Remember when automatic captions on YouTube made us all go wow?
Well, not so much at first. They were hilariously bad, but they’ve gotten much better in the last few years. So has speech-to-text technology, in general, which is why automatic speech recognition (ASR) is everywhere now.
Live captions on YouTube. Voice typing and dictation apps on smartphones. Virtual assistants — Siri, Google Assistant, Alexa... Cortana, too. Automatic captions on video calls via Zoom, Google Meet or Microsoft Teams. All good stuff that’s getting better every day. But wow?
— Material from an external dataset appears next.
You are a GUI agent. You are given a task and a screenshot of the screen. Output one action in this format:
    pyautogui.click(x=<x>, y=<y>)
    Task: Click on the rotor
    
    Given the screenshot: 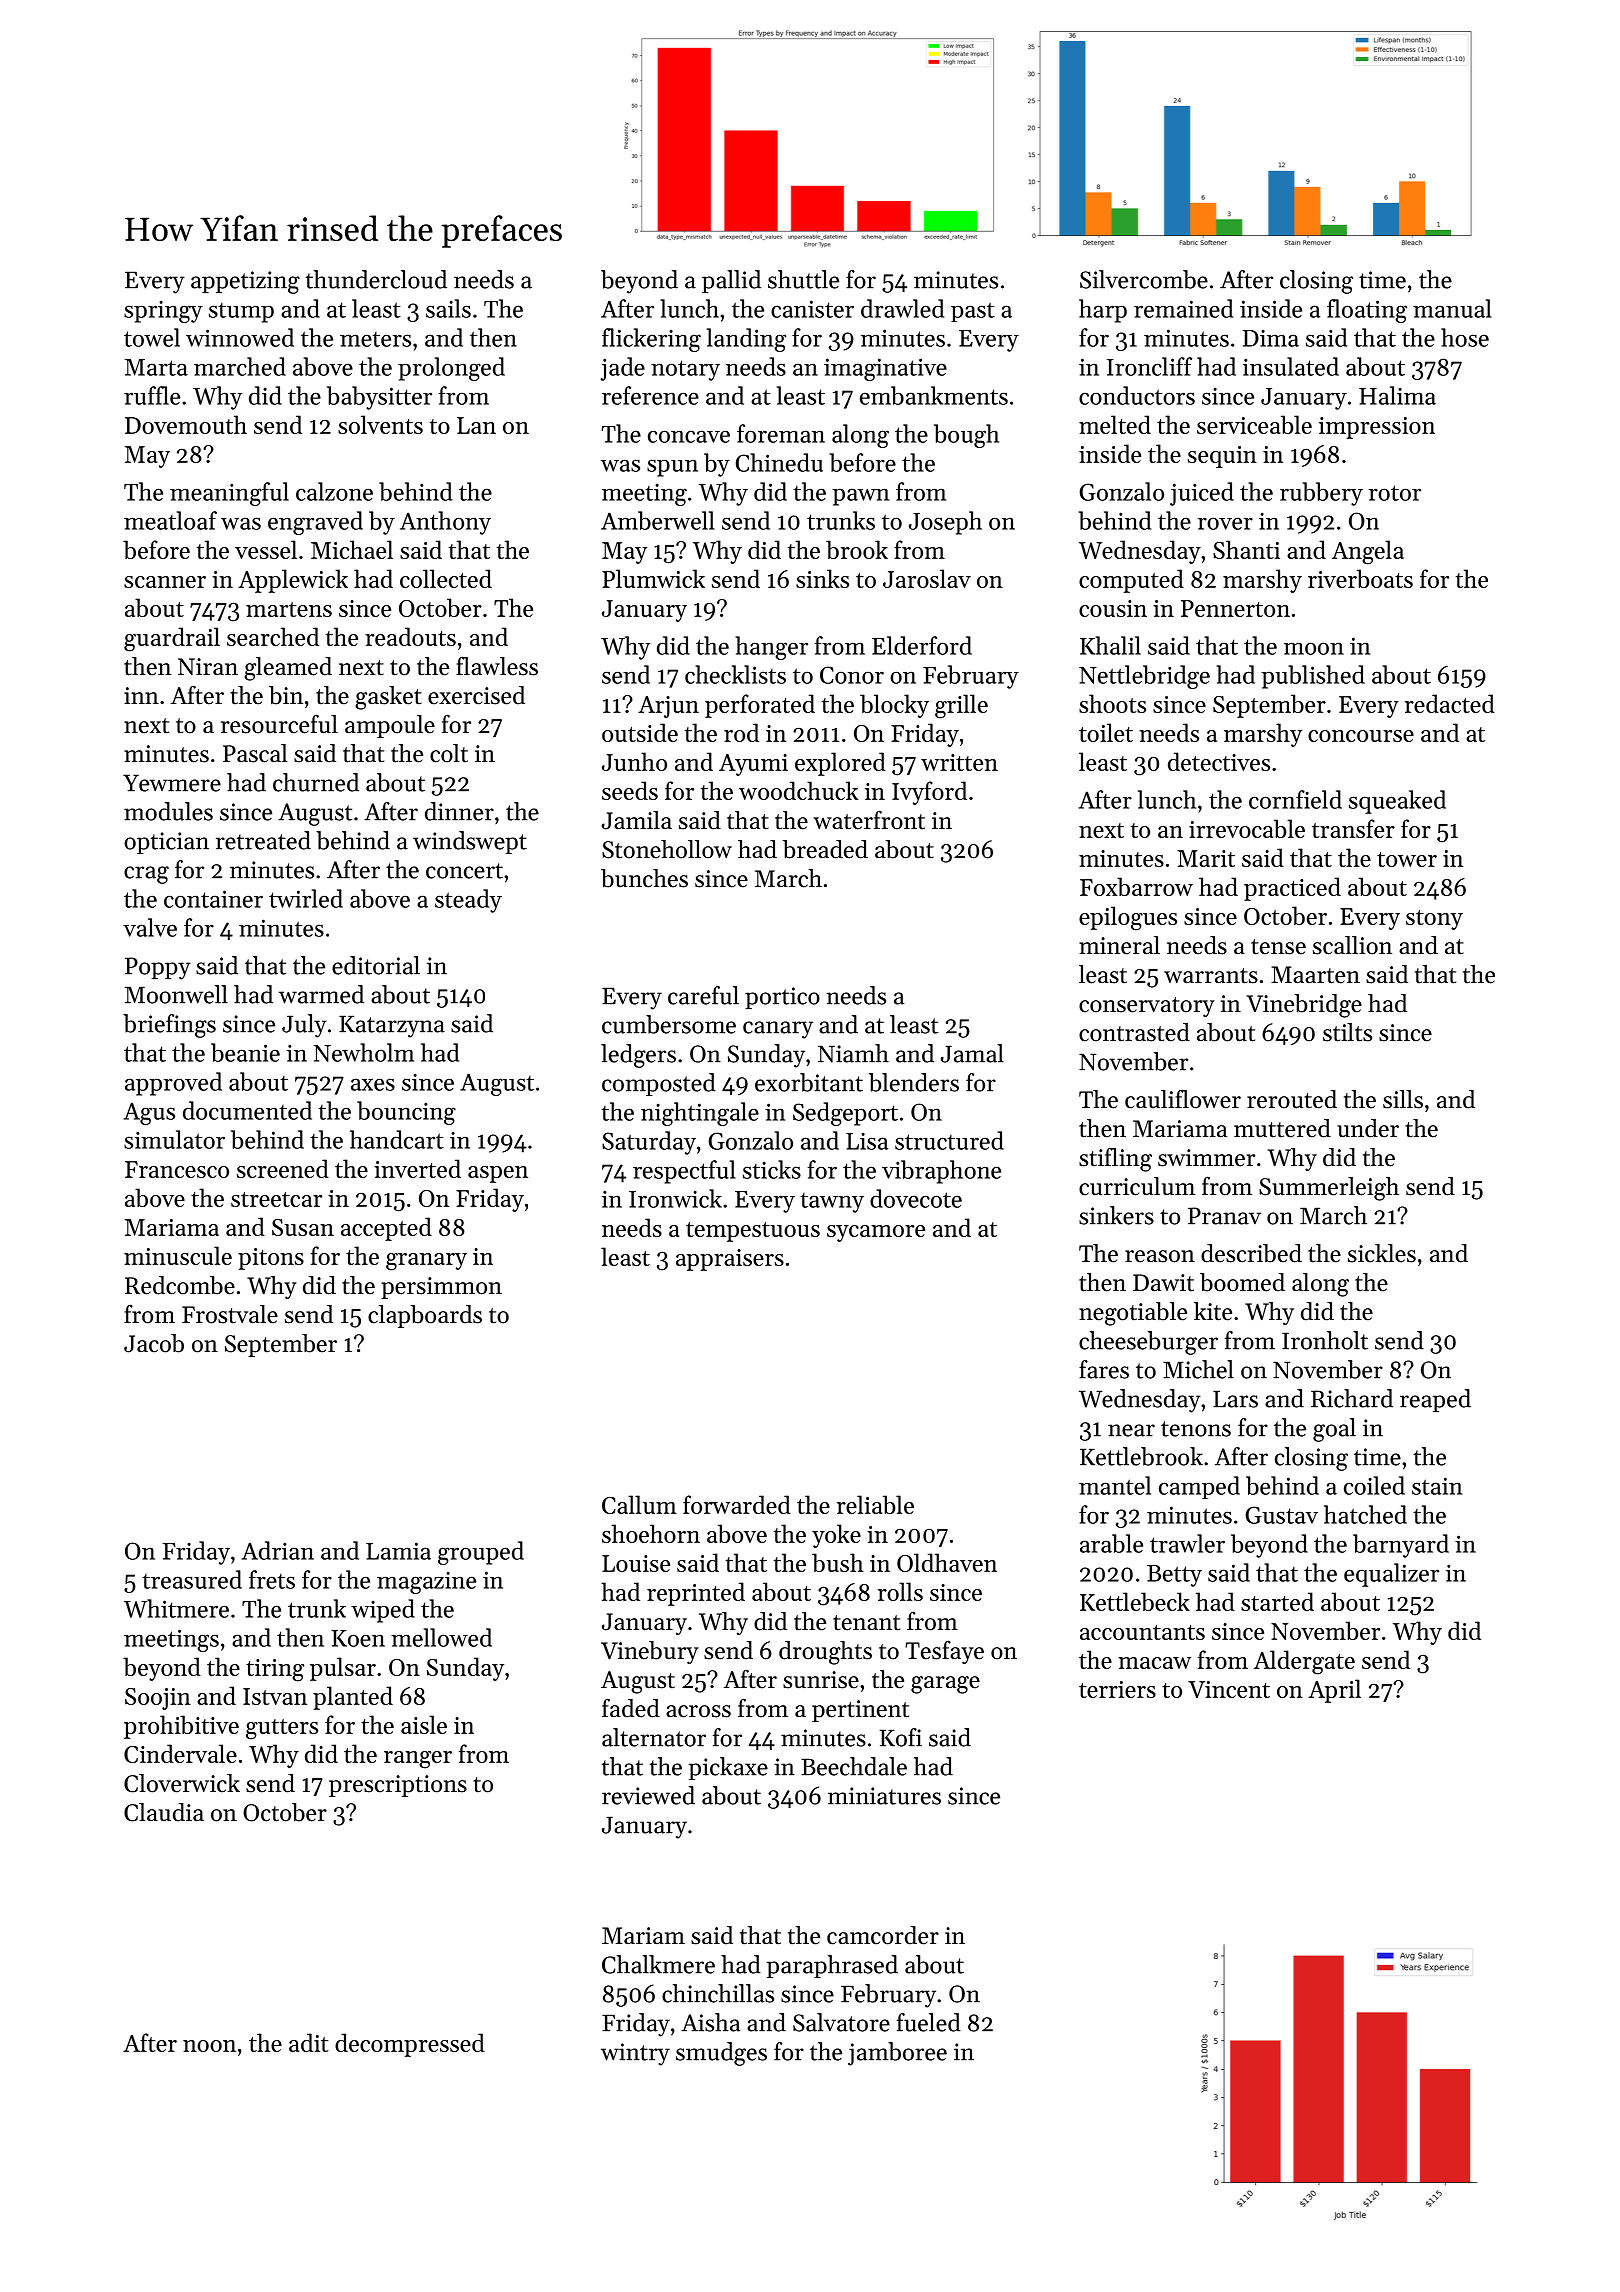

Again, not really. We’ve raised our bar for “wow” and none of them are always accurate.
Seriously, asking Siri for Max Cooper (a musician) got me Madhapur, Hyderabad (a location). So, either Siri doesn’t get my accent or I talk really fast. :)
Hint: Try it yourself. Try talking to Siri with an Indian accent (or just really fast) and let me know how it goes.
Automatic Speech Recognition is good, but it’s not perfect. Not yet.
You can guess a few reasons for transcription errors. Accents. Rate of speech. Acronyms. There’s more, but we’ll need to zoom back a bit to understand how we measure ASR accuracy.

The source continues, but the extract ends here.